Tatsu checked the feed from the assault team’s tactical network. Ten suitably equipped officers were readying to raid the building in Nagasakudai where Walt had said he got the new rapture. Tatsu was not in command of the troops, but she was in overall command of the operation. There had been some mutterings about her waiting in the command vehicle – which was hidden in an alley a block away – while the building was made secure, but the tactical teams at Chiba HQ knew her, and they knew that she was as tough or tougher than any of them.

Instead, Tatsu was scouting. Wearing a tatty overcoat to conceal her weapon, she was moving through the corridors of a largely disused apartment building, seeing what could be seen. The ground floor was shops and storage space, and she had already located the actual distribution centre down there. Calling it that was probably a bit of an exaggeration. That was where a few men were sitting around dealing out packets of blue powder to the street dealers who came in to buy. It had seemed a logical place for production, but there was no sign of that. She was going over the rest of the five-storey building for signs of a factory.

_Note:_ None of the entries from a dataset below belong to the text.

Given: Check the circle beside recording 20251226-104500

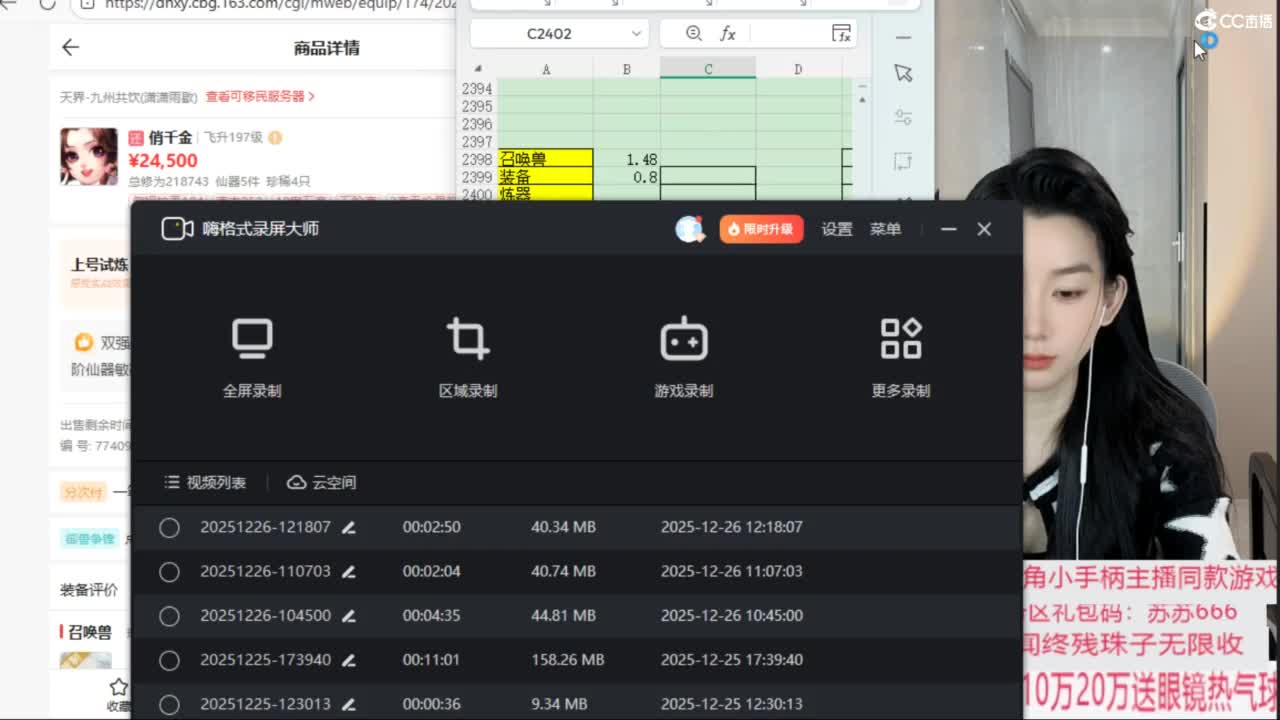Looking at the screenshot, I should click(169, 616).
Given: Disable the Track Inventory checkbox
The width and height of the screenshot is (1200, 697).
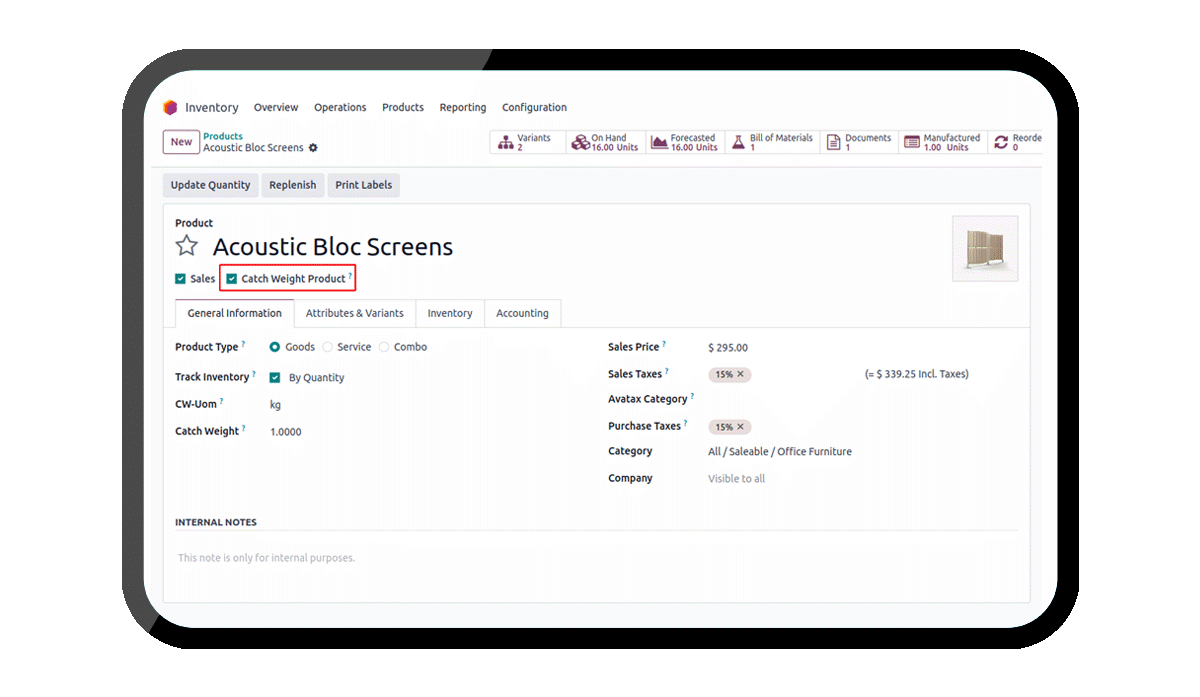Looking at the screenshot, I should [275, 378].
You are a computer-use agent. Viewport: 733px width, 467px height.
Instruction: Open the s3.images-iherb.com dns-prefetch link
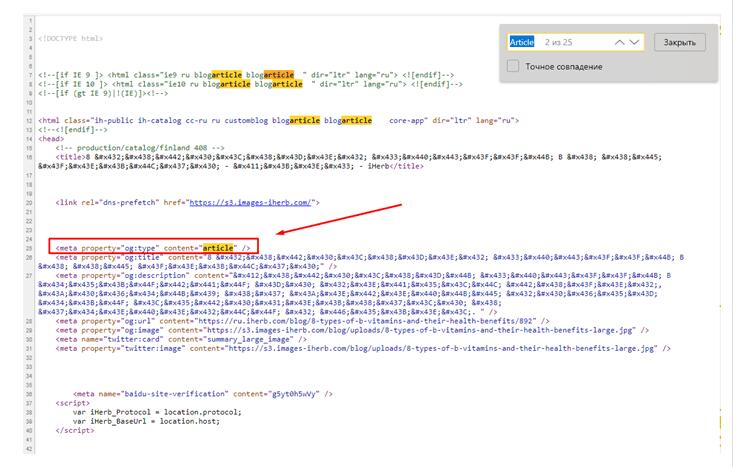pyautogui.click(x=251, y=202)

The interesting thing was that the suppliers were Japanese. Their outfits were about right for a street gang in Chiba until you took a close look. Everything was a bit too good. The quality was fairly high and the outfits were a little too new. These were outsiders pretending to be locals. The area they had set up in was part of an unclaimed region of the refugee zone. The only people who really owned this part of Chiba were the Denshitoakuma. The Yankees and the Hispanic gangs stayed out, for the most part, and the major criminal groups viewed it as contested territory. If outsiders were making their home there, it likely represented another attempt by some yakuza group to push into the zone.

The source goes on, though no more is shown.